Last Friday afternoon from about 3pm – 3:45pm Lamplight had a significant loss of availability and most customers would have been unable to access your systems. We’re sorry for the inconvenience this will have caused you.
We had a massive surge of traffic which overwhelmed our servers; this was detected automatically within a couple of minutes and new servers provisioned. However, as soon as they came online they were swamped too and very quickly became unresponsive. Further servers automatically started up, and the cycle continued. This was unlike any of our previous experience in that the rate of traffic and the load it placed on our servers was much higher that we usually see; it also continued for longer.
By examining the traffic that was coming in we realised it was coming from a single, logged in user, repeatedly refreshing the home page (up to 10 times a second).

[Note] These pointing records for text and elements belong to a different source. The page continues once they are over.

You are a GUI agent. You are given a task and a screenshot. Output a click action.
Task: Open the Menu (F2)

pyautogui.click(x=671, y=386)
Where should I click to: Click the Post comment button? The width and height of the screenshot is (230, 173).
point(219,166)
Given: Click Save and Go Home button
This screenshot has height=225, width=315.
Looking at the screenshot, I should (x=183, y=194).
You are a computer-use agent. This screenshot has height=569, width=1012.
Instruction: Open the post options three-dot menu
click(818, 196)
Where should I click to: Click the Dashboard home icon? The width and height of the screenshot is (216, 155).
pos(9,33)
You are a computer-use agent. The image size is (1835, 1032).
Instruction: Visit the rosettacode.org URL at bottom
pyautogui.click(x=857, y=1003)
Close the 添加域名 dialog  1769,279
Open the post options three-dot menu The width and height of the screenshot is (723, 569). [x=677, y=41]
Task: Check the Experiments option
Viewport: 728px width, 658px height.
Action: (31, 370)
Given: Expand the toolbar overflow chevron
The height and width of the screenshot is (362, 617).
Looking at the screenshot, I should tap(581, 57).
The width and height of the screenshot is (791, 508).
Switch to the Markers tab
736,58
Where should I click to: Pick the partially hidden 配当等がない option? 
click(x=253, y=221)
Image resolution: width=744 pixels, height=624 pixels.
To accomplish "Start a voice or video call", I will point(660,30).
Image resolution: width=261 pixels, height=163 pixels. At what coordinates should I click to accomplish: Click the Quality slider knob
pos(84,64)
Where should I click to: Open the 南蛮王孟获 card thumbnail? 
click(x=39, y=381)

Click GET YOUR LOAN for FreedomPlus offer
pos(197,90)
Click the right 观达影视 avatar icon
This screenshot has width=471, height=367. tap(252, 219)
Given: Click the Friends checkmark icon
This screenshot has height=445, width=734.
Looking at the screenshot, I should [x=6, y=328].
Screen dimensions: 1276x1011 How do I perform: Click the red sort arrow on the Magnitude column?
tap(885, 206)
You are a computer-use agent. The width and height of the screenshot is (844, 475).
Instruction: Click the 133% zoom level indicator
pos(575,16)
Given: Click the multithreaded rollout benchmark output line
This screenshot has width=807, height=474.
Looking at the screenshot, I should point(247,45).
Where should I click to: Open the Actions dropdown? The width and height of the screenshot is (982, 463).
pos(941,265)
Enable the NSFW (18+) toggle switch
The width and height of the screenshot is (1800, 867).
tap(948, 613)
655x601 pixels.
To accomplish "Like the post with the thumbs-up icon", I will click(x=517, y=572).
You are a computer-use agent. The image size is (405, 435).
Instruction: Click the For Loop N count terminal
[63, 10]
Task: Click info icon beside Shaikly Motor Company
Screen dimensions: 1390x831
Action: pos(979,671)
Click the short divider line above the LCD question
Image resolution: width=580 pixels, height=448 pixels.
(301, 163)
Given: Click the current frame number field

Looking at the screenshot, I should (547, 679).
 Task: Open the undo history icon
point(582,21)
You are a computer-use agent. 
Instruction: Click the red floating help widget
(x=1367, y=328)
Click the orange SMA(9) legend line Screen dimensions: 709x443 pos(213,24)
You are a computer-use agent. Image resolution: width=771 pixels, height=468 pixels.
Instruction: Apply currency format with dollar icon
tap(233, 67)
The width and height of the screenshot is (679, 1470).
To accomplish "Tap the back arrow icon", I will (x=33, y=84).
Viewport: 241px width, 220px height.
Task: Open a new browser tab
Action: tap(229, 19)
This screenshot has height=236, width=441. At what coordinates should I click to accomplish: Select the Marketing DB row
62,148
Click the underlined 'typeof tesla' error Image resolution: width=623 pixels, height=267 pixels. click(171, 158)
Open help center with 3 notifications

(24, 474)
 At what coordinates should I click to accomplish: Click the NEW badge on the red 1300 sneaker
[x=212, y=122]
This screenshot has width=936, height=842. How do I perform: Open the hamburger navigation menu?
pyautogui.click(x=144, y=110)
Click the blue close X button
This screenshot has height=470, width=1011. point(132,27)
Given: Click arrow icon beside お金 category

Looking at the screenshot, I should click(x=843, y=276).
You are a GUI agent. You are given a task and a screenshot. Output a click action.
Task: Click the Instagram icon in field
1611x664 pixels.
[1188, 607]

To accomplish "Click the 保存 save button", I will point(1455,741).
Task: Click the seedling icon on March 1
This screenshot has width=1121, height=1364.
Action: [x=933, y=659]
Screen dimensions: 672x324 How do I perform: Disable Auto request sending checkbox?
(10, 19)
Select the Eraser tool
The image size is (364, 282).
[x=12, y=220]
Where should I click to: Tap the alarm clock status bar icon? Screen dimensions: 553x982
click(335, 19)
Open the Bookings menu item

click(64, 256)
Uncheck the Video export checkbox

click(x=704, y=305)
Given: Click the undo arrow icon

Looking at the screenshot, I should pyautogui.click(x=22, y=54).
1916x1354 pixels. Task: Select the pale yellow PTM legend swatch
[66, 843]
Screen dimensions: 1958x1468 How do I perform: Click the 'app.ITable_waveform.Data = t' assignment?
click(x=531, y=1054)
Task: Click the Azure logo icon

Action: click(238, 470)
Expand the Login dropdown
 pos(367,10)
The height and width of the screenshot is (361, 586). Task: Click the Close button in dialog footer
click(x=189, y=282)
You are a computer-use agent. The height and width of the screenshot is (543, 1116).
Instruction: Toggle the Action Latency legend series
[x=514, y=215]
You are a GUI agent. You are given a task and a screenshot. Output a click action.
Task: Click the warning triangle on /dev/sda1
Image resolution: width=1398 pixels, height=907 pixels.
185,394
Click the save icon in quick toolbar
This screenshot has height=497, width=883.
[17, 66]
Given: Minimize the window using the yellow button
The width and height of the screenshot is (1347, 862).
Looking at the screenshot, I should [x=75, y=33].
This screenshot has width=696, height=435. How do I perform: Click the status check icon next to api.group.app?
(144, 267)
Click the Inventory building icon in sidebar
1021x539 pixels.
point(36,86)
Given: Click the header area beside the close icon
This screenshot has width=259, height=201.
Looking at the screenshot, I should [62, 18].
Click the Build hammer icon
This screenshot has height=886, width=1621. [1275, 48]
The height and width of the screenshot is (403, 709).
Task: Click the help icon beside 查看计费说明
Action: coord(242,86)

We blocked traffic from that IP address, restarted servers, and normal service resumed.
We contacted the customer in question and it turns out that one user had a book on their keyboard, resting on the ‘F5’ refresh key. Because they were logged in, the amount of work the servers had to do was much greater than a logged out user. This explained the rate of traffic and the load it placed on the servers.
In the next couple of weeks we plan to make further changes to our hosting infrastructure to detect and respond to these types of event faster and more effectively. Again, we’re sorry for the impact this will have had on you.